§ **EXCERPTED PASSAGE**
= Beginning of Section =
Researchers continue to look for the specific sulfur–containing compounds that are responsible for reported health benefits.
In the context of heart health, garlic is often touted for the following benefits:
* Had similar effects to antioxidant vitamins (perhaps because it contains the antioxidants vitamin A, vitamin C and selenium). These effects included a reduction in plaque and prevention of further plaque buildup, which reduced the risk of atherosclerosis (hardening of the arteries).
* Improved circulation.
* Lowered blood pressure.
* Lowered levels of both cholesterol and blood fats (triglycerides), even when a very high-fat diet was consumed in short-term studies (1 to 3 months).
* Maintained elasticity (flexibility) of the major artery that pumps blood from the heart to the rest of the body (the aorta).
* Reduced the blood’s viscosity (stickiness), so it was less likely to clot.
While these results are impressive, they are contradicted by large analyses of previous studies, as well as at least one well-designed human study showing that there is insufficient data to draw any firm conclusions about garlic's effect on heart health. Most researchers agree that additional studies are necessary to determine if specific compounds in garlic can have beneficial health effects. Even though garlic may not significantly reduce cholesterol or blood pressure, it can be part of a healthy diet as it provides many heart-healthy antioxidants.
Preparation tips for garlic
Garlic appears to offer the greatest health benefits (if they exist) when it has been allowed to sit for 10 to 15 minutes after being pressed or crushed. During this time, sulfur-containing compounds are produced. Ideally, garlic is then consumed as a raw flavoring on food. Some experts even recommend that garlic cloves be chewed raw for maximum effect.
= End of Section =
§ **EXERCISE REQUIREMENTS**
Echo the garlic and heart health excerpt above in full, word for word.

§ **Stored records**
= Beginning of Section =
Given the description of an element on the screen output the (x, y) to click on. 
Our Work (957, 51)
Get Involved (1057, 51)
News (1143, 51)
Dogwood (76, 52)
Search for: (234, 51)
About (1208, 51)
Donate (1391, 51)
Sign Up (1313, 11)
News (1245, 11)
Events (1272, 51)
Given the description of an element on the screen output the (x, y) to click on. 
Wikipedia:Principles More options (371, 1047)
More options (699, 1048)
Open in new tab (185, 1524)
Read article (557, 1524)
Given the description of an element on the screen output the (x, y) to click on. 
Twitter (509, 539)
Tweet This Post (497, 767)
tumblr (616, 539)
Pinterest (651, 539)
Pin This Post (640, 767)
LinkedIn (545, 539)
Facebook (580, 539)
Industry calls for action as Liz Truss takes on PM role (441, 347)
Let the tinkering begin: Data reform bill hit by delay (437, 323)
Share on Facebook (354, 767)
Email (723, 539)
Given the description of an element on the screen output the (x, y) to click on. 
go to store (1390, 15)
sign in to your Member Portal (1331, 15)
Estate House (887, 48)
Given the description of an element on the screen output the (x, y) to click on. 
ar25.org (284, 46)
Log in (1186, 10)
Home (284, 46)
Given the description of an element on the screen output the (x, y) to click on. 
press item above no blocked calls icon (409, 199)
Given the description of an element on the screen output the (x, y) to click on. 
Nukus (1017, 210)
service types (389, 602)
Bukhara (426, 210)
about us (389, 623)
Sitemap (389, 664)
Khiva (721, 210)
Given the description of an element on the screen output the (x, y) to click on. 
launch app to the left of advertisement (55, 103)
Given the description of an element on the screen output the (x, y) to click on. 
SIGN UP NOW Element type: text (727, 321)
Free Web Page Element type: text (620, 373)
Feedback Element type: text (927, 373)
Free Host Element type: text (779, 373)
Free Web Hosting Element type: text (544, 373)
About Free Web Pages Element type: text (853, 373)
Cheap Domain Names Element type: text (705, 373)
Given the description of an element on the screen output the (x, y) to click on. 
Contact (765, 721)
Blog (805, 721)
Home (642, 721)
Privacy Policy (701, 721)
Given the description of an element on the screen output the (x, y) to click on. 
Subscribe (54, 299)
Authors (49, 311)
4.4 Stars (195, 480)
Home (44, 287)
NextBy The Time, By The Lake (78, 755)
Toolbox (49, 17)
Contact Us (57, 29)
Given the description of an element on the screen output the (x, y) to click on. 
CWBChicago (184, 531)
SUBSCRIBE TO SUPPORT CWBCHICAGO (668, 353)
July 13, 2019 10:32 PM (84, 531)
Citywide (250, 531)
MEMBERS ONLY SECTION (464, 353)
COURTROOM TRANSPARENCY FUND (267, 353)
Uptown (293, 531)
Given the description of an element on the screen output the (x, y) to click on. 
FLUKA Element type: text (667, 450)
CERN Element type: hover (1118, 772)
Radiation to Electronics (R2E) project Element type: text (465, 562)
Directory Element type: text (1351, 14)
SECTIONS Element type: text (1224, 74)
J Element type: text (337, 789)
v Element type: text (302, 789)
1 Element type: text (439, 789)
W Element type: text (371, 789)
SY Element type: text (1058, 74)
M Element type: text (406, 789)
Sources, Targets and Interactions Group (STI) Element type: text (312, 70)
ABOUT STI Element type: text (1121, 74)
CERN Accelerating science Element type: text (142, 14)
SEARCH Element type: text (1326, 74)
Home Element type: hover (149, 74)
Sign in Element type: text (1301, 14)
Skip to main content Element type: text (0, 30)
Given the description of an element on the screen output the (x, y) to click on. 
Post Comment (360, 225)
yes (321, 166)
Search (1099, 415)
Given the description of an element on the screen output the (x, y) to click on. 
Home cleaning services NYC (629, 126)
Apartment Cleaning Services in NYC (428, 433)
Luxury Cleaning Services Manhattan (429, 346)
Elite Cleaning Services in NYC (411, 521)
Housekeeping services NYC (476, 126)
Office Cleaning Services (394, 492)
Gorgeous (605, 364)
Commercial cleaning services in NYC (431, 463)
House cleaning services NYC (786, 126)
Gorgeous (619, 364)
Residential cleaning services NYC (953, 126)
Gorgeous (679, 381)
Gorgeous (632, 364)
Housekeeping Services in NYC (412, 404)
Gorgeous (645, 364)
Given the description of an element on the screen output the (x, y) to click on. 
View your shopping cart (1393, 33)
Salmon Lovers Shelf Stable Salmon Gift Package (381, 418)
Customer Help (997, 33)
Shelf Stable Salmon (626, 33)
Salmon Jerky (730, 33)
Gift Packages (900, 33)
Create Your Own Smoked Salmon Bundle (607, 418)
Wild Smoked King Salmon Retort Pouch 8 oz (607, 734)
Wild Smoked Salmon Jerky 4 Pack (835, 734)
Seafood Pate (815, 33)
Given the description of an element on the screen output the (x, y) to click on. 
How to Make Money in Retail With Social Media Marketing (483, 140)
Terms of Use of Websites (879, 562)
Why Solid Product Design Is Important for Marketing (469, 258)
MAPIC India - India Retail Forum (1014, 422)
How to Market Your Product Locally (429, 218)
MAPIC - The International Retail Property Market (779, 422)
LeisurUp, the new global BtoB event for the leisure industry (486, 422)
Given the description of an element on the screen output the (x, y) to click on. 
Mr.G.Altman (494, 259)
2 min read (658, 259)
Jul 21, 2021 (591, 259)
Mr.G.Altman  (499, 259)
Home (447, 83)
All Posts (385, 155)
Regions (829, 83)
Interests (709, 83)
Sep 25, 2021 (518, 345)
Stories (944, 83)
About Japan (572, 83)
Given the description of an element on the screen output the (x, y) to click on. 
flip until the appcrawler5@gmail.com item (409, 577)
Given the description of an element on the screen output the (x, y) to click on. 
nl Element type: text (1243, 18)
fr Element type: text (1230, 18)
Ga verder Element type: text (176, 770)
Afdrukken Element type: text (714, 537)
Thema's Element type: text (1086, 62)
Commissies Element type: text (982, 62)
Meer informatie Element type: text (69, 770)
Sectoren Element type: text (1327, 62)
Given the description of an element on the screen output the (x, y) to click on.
= End of Section =
§ **EXERCISE OUTPUT**
Researchers continue to look for the specific sulfur–containing compounds that are responsible for reported health benefits.
In the context of heart health, garlic is often touted for the following benefits:
* Had similar effects to antioxidant vitamins (perhaps because it contains the antioxidants vitamin A, vitamin C and selenium). These effects included a reduction in plaque and prevention of further plaque buildup, which reduced the risk of atherosclerosis (hardening of the arteries).
* Improved circulation.
* Lowered blood pressure.
* Lowered levels of both cholesterol and blood fats (triglycerides), even when a very high-fat diet was consumed in short-term studies (1 to 3 months).
* Maintained elasticity (flexibility) of the major artery that pumps blood from the heart to the rest of the body (the aorta).
* Reduced the blood’s viscosity (stickiness), so it was less likely to clot.
While these results are impressive, they are contradicted by large analyses of previous studies, as well as at least one well-designed human study showing that there is insufficient data to draw any firm conclusions about garlic's effect on heart health. Most researchers agree that additional studies are necessary to determine if specific compounds in garlic can have beneficial health effects. Even though garlic may not significantly reduce cholesterol or blood pressure, it can be part of a healthy diet as it provides many heart-healthy antioxidants.
Preparation tips for garlic
Garlic appears to offer the greatest health benefits (if they exist) when it has been allowed to sit for 10 to 15 minutes after being pressed or crushed. During this time, sulfur-containing compounds are produced. Ideally, garlic is then consumed as a raw flavoring on food. Some experts even recommend that garlic cloves be chewed raw for maximum effect.